Channel E4 show Banzai is an extreme betting programme where viewers bet on the outcome of surreal and comic scenarios

A show on the channel E4, the new entertainment station from the Channel 4 stable, has introduced a new type of interactive programming.

The show, called Banzai, is billed as an extreme betting programme, where viewers are shown surreal and comic scenarios, and given the chance to bet on the outcome.

The interactive part of the show was developed by NDS Group, with the programme itself being produced by Radar TV for Channel 4. Viewers watching the show on the Sky Digital platform can use their remote controls to predict what will happen in the given scenario, and their scores will be counted and displayed on screen by the set-top box.
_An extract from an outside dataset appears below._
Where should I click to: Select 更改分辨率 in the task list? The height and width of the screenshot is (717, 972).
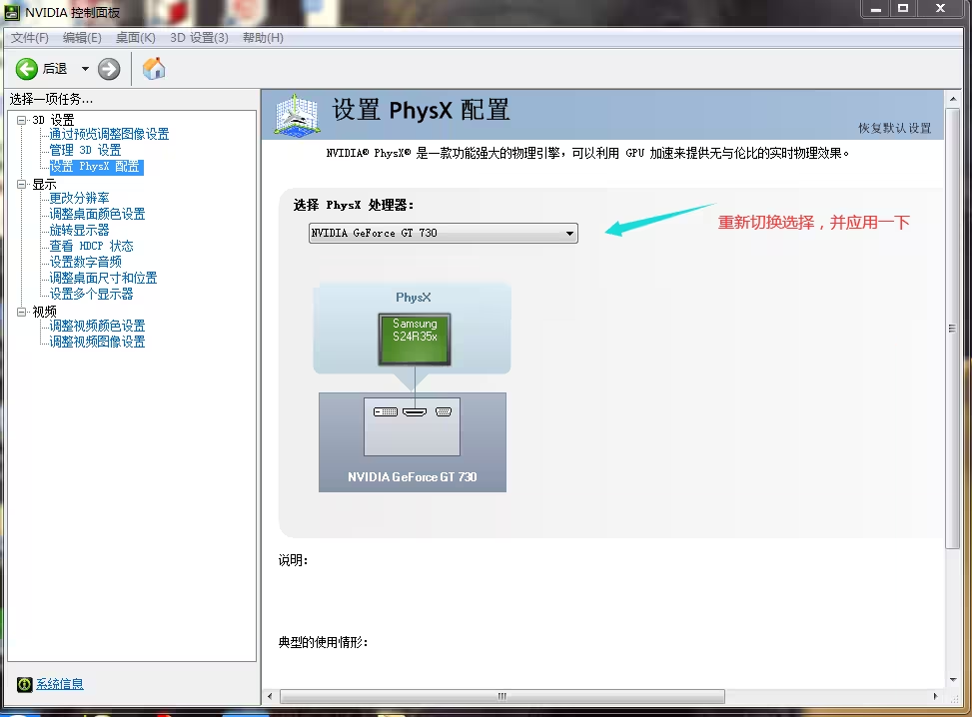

"The interactive element to this show is implicit – it's built into the way the show's been designed. The content for the interactive game is sent through the broadcast signal, converted in the set-top box into what you see on screen, and loaded up if the viewer decides to interact," says Richard Cross, vice-president of interactive TV for NDS.

Banzai, the Japanese word for hooray, is presented in the manner of a faux-Japanese game show – hence the riduculous betting opportunities.Interspersed by neon-coloured full screen titles and logos in Japanese characters, with English subtitles, are bizarre scenarios set up for betting.
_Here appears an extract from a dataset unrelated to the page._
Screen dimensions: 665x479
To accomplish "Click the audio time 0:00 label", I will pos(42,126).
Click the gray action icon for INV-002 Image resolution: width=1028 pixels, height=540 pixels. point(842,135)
For example, Pat Sharp, the former Capital Radio DJ, competes against a 'geniune German' to see who can hold their breath under water the longest.

The bet is introduced by a riduculously-mannered Japanese presenter, then title screens flash up instructing the viewers to 'Place your bets now!' Viewers without the interactive platform can place bets among themselves at home, but people with access to the Open platform can interact with the set-top box and keep track of their score.

Other betting opportunities are given by a game of Russian roulette with shaken beer cans, a line-up of women of whom one is really a man, and the cult hero of the show, Mr Shake Hands Man, a fake interviewer who shakes hands with celebrities for as long as he can.

"Initially this game is just for fun and there are no prizes attached, but we're talking with Channel 4 about taking it further," says Cross. There are no immediate plans to take the interactive content onto other digital platforms. "Sky Digital was targeted as the first platform because it has the biggest audience," explains Cross.

NDS has previously done work on the Sky Digital platform for Sky Sports Active and the QVC shopping channel.